Some people think I have good time management skills because I work at home and yet manage to crank out a lot of words of one sort or another.

Some people don’t know what they’re talking about.

The fact is, my usual working pattern is procrastinate, procrastinate, procrastinate, panic panic panic!, rinse and repeat. I, in fact, put the “pro” in procrastinate.
 
Take this column. I’ve started writing it a good hour later than I should have...because first I had to do other stuff. You know, like make coffee. And read email. Post on Twitter. Check Facebook. Shoot down airplanes over the Pacific...

Why do people procrastinate? One of the leading experts on the subject is Dr. Piers Steel, a University of Calgary professor. Two years ago he published a comprehensive analysis of procrastination research.

Steel says between 15 and 20 percent of the general population procrastinates. (Not all delays in beginning tasks are procrastination. It isn’t procrastination until you know that it would be better to start on a task immediately...but you still don’t do it.)

Predictors of procrastination include an aversion to the task at hand, impulsiveness, distractabil...oh, look, there’s a squirrel on my garage roof!

Sorry, where was I?  Right...distractability, and how much a person is motivated to achieve.

Impulsiveness and motivational failure account for the failure of most New Year’s resolutions, especially those involving diets and exercise. “Temptations that are close to hand are difficult to resist,” Steel notes. “We load up on bread in the restaurant before the meal is served. Or we check our email 10 times an hour instead of completing a project.”

Ooh! Email! It’s been fifteen minutes! Better take a look...

OK. I’m back...um, fortunately, when you get better at self-control, you begin to believe you can better exert self-control, and believing you have that ability, you can better resist temptation: you can grow your willpower with practice.

Steel boiled all this research into the Temporal Motivational Theory, a mathematical formula: the desirability of task (Utility) equals a person’s expectancy of succeeding (E), multiplied by the value of completing the task (V) divided by its immediacy or availability (capital Gamma) times the person’s sensitivity to delay (D). That looks like this: Utility=E x V/ΓD.

Steel amusingly concluded that “continued research into procrastination should not be delayed.”

Perhaps inspired by that admonition, an international team of psychologists led by Sean McCrea of the University of Konstanz in Germany just published the results of a new study designed to see if there’s a link between how we think about a task and our tendency to postpone it.

They gave questionnaires to students, asking them to respond by email within three weeks. The questions were mundane, about things like opening a bank account and keeping a diary, but the instructions for completing the tasks varied. Some students were told to think and write about the activities abstractly, i.e., what kind of person has a bank account? Others were told to write about the activities concretely: what steps do you have to take to open a bank account?

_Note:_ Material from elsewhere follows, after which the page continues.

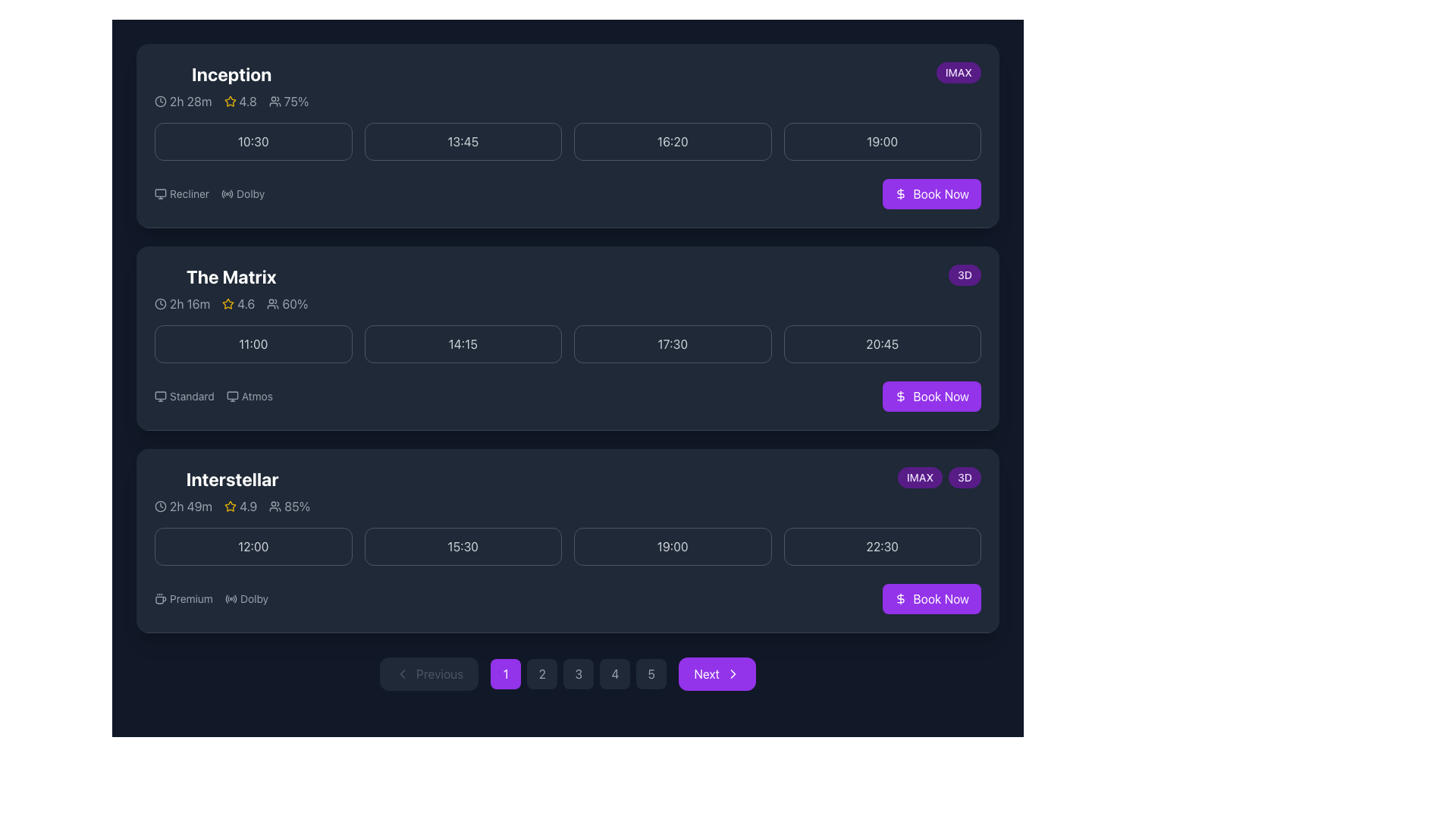  I want to click on the star-shaped icon with a yellow outline located in the 'Interstellar' movie section, adjacent to the rating '4.9', so click(229, 506).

Then the psychologists waited for the responses...and noted how long they took to come in. They found that even though all the students were being paid for completing the questionnaire--ensuring they all had equal motivation--those who thought about the questions abstractly were much more likely to procrastinate and send in their responses late than those thinking about the questions concretely.

In fact, some of those in the abstract thinking group never got around to sending in their questionnaires at all.

So, if you want to get something done, start taking concrete steps right away to make it happen: like reading through science blogs for a topic that interests you enough to write a column about it, then printing out the information you found, then sitting at your computer and actually starting typing.

All of which seems to boil down to, “the best way to stop procrastinating and get something done is to actually start doing it.”

Crazy, you know, but it just might work.

In fact, in the case of this column, it just did.